Anti-pattern: Repeating the same constraint in every Outcome's success criteria
Barrel's audit-trail requirement appeared in every Outcome's "Definition of Done" — "audit_log entry written for any record mutation." Reviewers stopped reading the bullet around the tenth occurrence; missed violations shipped.
The correct framing: one Invariant, auto_link_tags: ["mutation"]. The check runs once per affected Outcome at Review time. Violations surface as Attention Alerts instead of buried in a checklist. Reviewers spend their attention on the parts of the work that are actually different.
Cross-refs
- METHOD.md — Invariant joins the 9 method primitives (was 5 in v1.0)
- OUTCOMES.md — Outcome vs Invariant disambiguation (Outcomes = change, Invariants = permanence)
- CONTEXT.md — Context.constraint vs Invariant disambiguation (passive doc vs enforced gate)

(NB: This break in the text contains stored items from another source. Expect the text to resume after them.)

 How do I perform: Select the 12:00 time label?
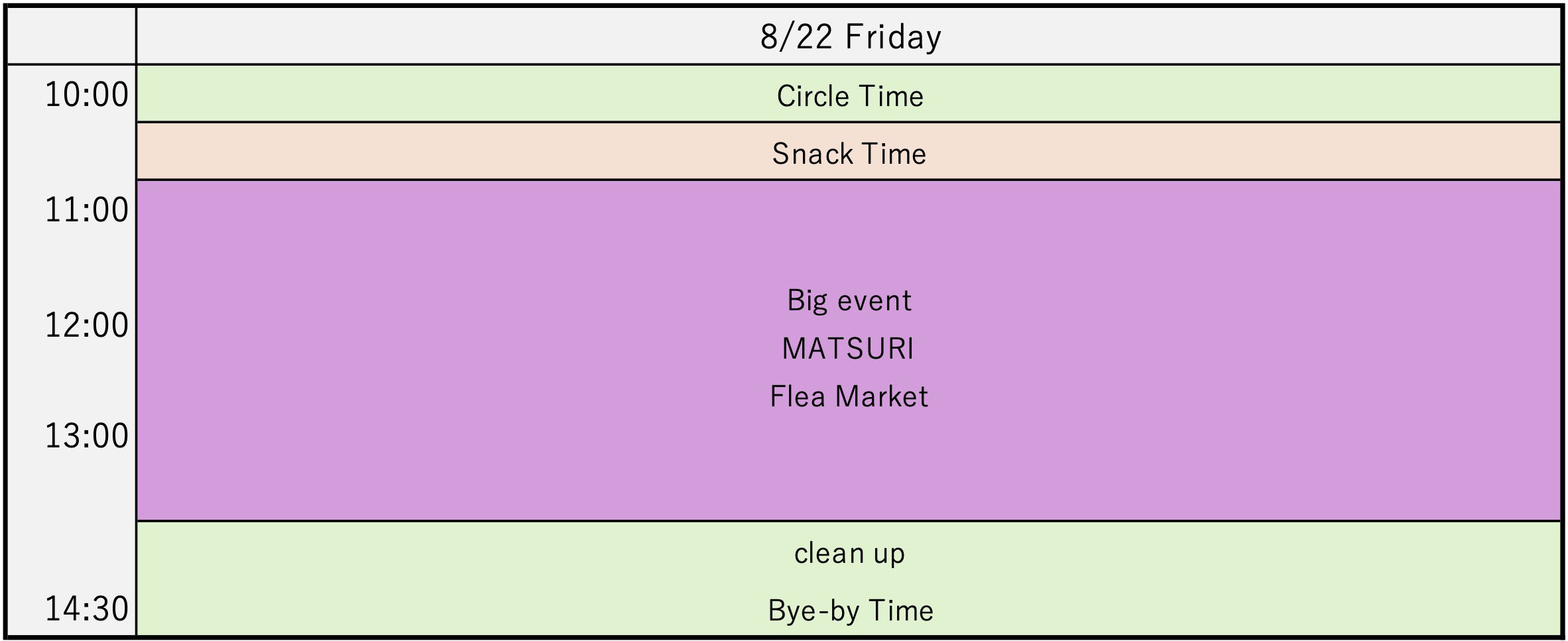pyautogui.click(x=87, y=325)
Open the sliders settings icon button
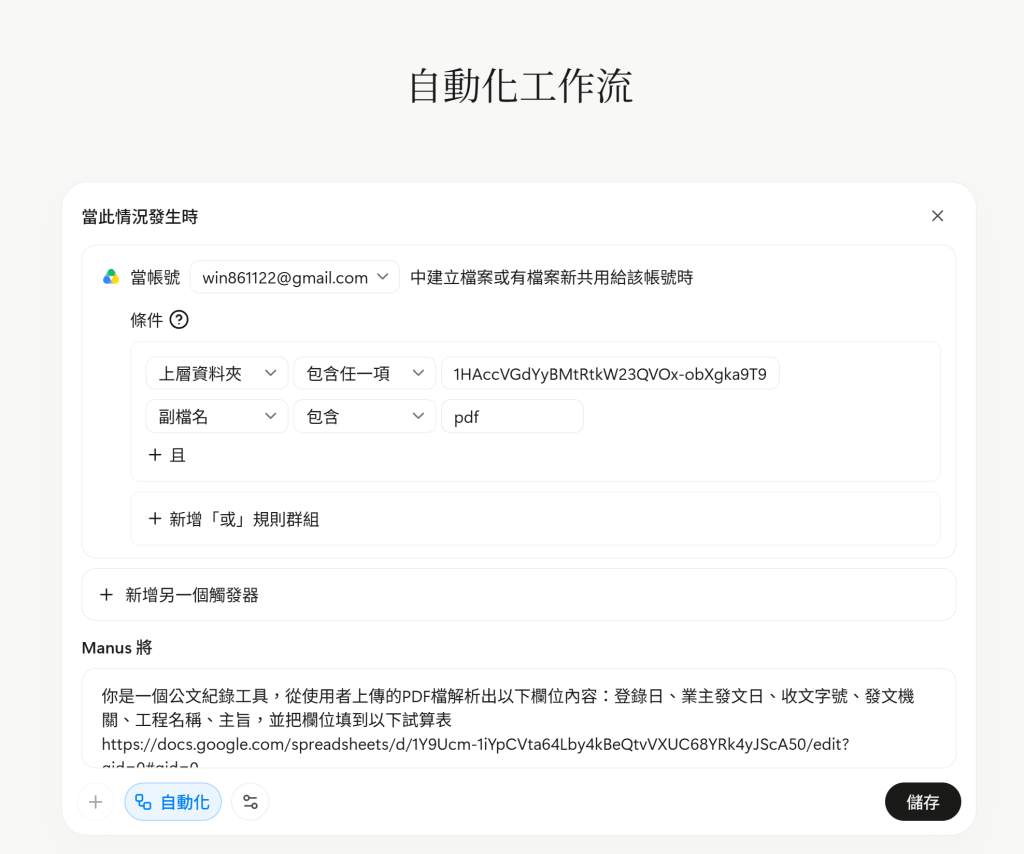The width and height of the screenshot is (1024, 854). 250,802
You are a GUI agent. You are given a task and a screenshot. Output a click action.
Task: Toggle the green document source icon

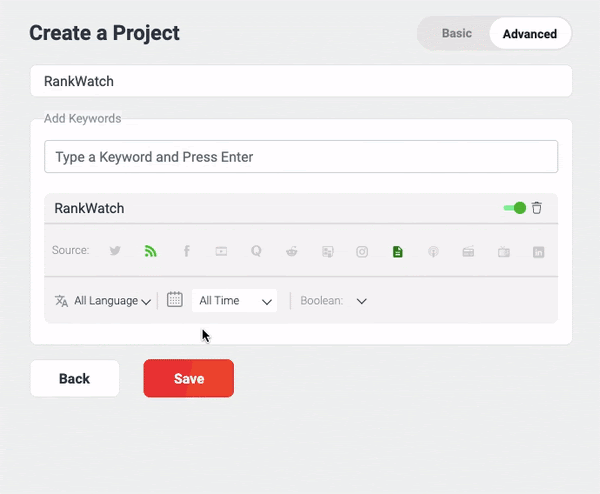pyautogui.click(x=398, y=252)
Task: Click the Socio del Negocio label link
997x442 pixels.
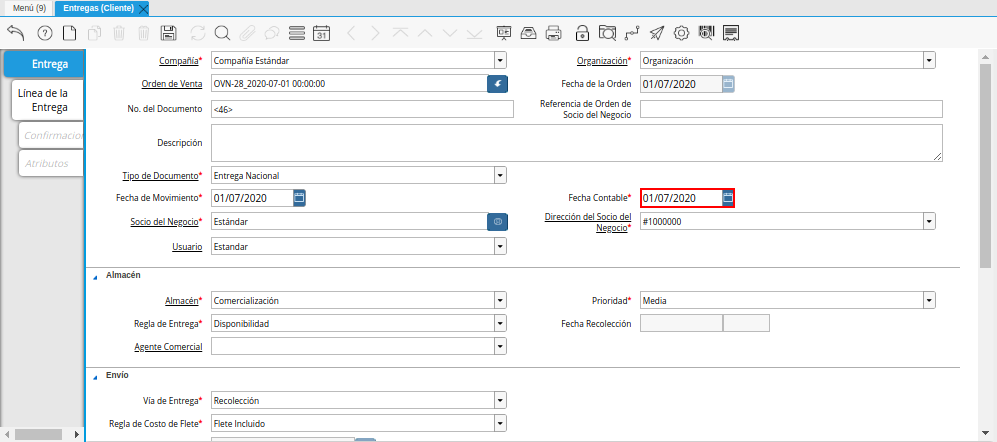Action: [163, 221]
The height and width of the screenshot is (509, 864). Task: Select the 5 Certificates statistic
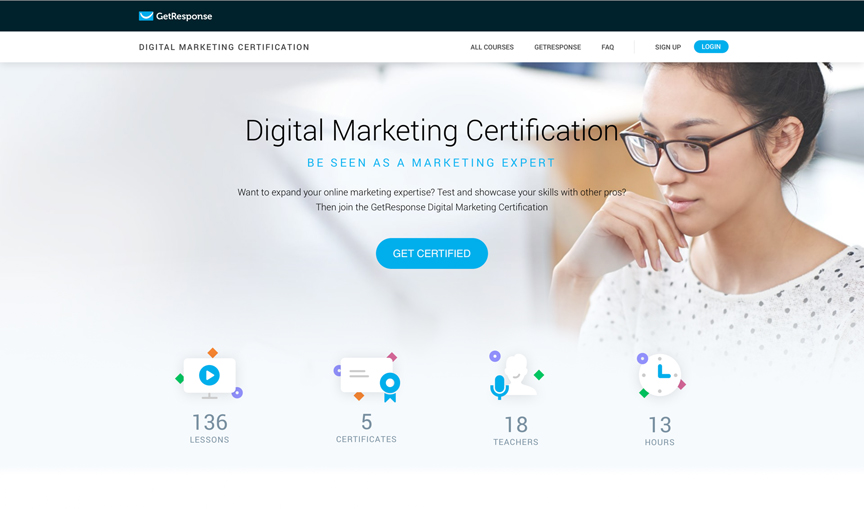[366, 427]
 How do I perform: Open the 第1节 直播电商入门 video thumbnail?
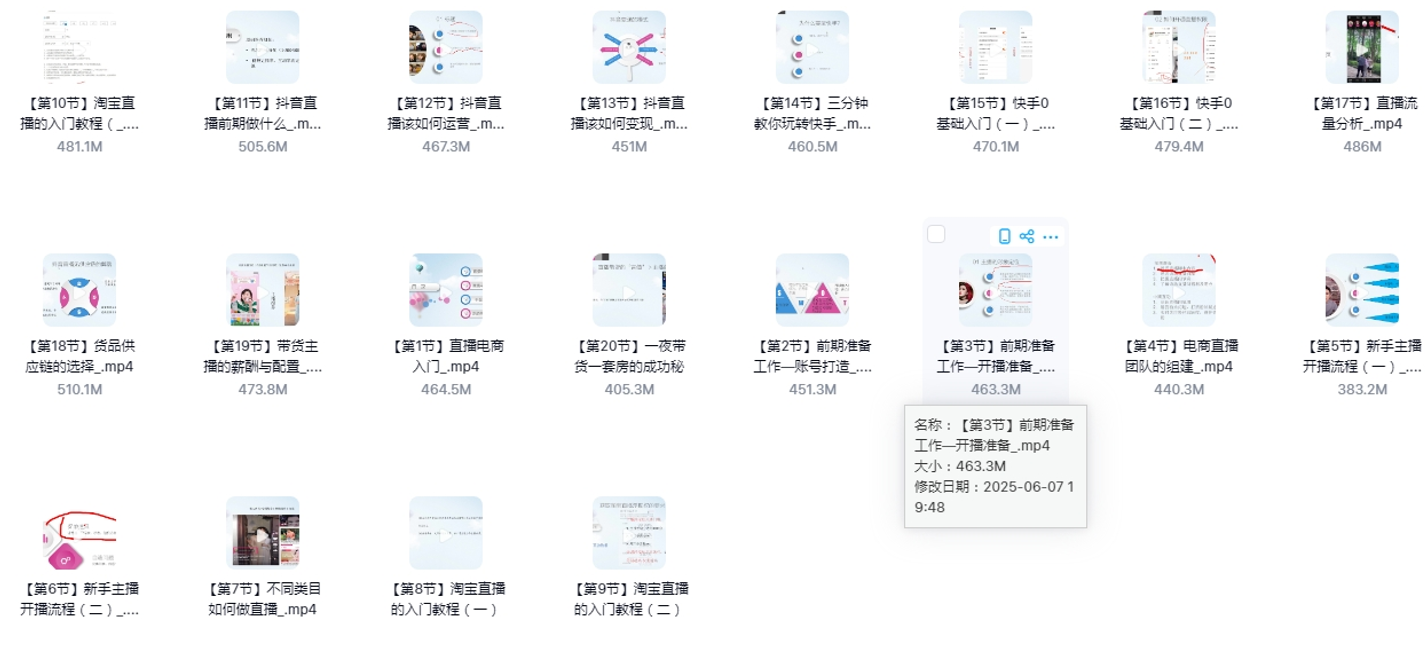tap(446, 290)
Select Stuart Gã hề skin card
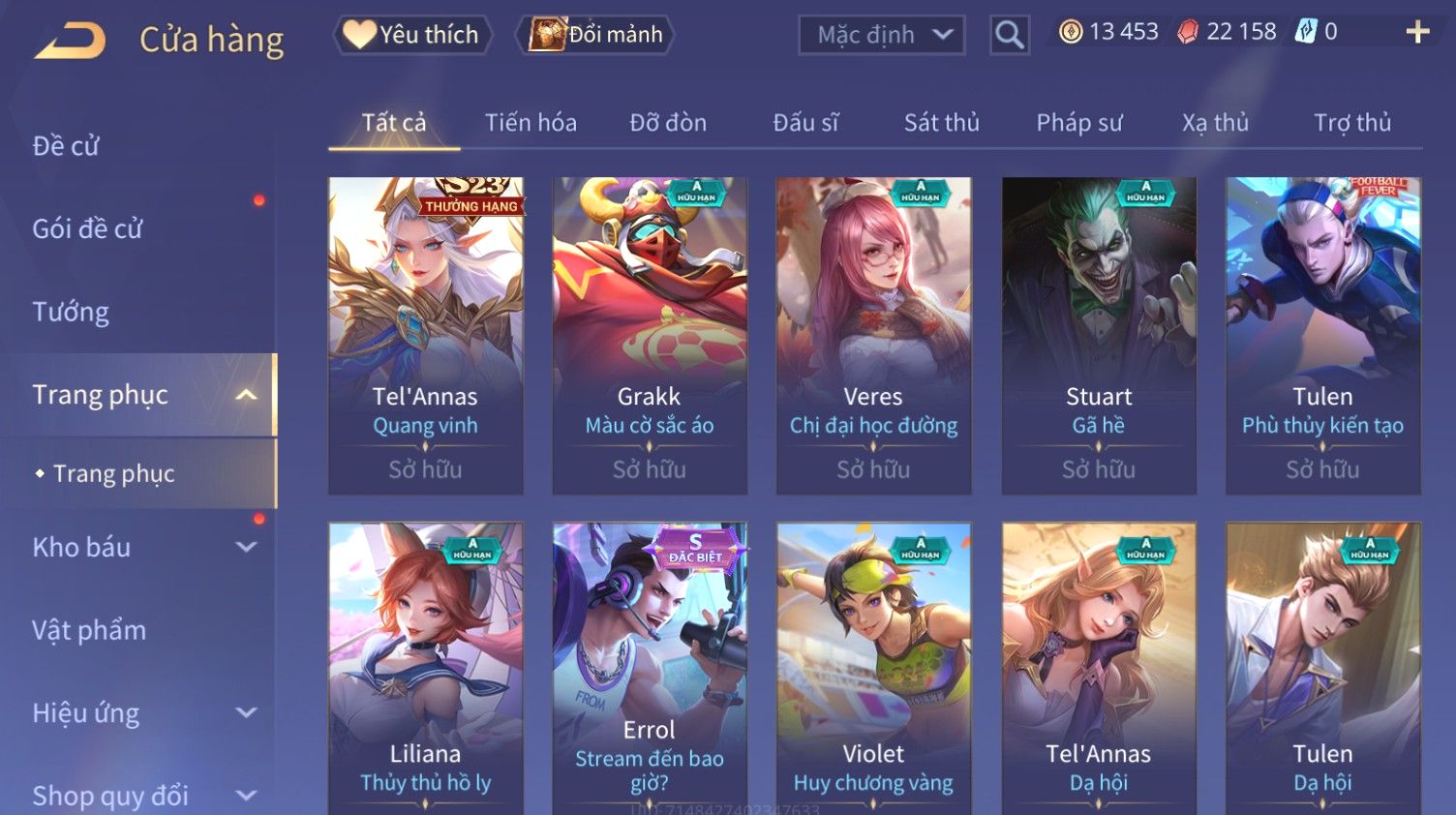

- FLOW-AND-SIGNAL.md — Invariant violations surface as Attention Alerts in the Signal layer
- VOCABULARY.md — preferred terms
- PORTFOLIO.md — clan context for MOIMF, DCD, Scribe, Trellis
docs/methodology/validation/VALIDATION.md— 8-clan audit evidence that motivated promotiondocs/methodology/validation/DECISIONS-RESOLVED.md— D-02 origin decision
Relationship to Phase 13
This doc is the contract Phase 13 (Invariant Primitive — schema + UI + health dashboard) must satisfy. The Field Table above is the source of truth for:
- The Zod schema in
@canopy/shared/invariant.ts(one row → one schema field) - The Drizzle table definition in
@canopy/db/schema/invariant.ts - The tRPC procedures in
@canopy/api/router/invariant.ts(CRUD + health-status mutations) - The Invariant detail / list / health-dashboard UI in
apps/web/app/[workspace]/invariants/
If the methodology field set needs to change after Phase 13 ships (e.g., a new enforcement mode is needed for a clan onboarded later), the change starts here: edit this table first, then propagate. The reverse direction — changing the schema and back-filling this doc — is the anti-pattern that creates docs↔code drift.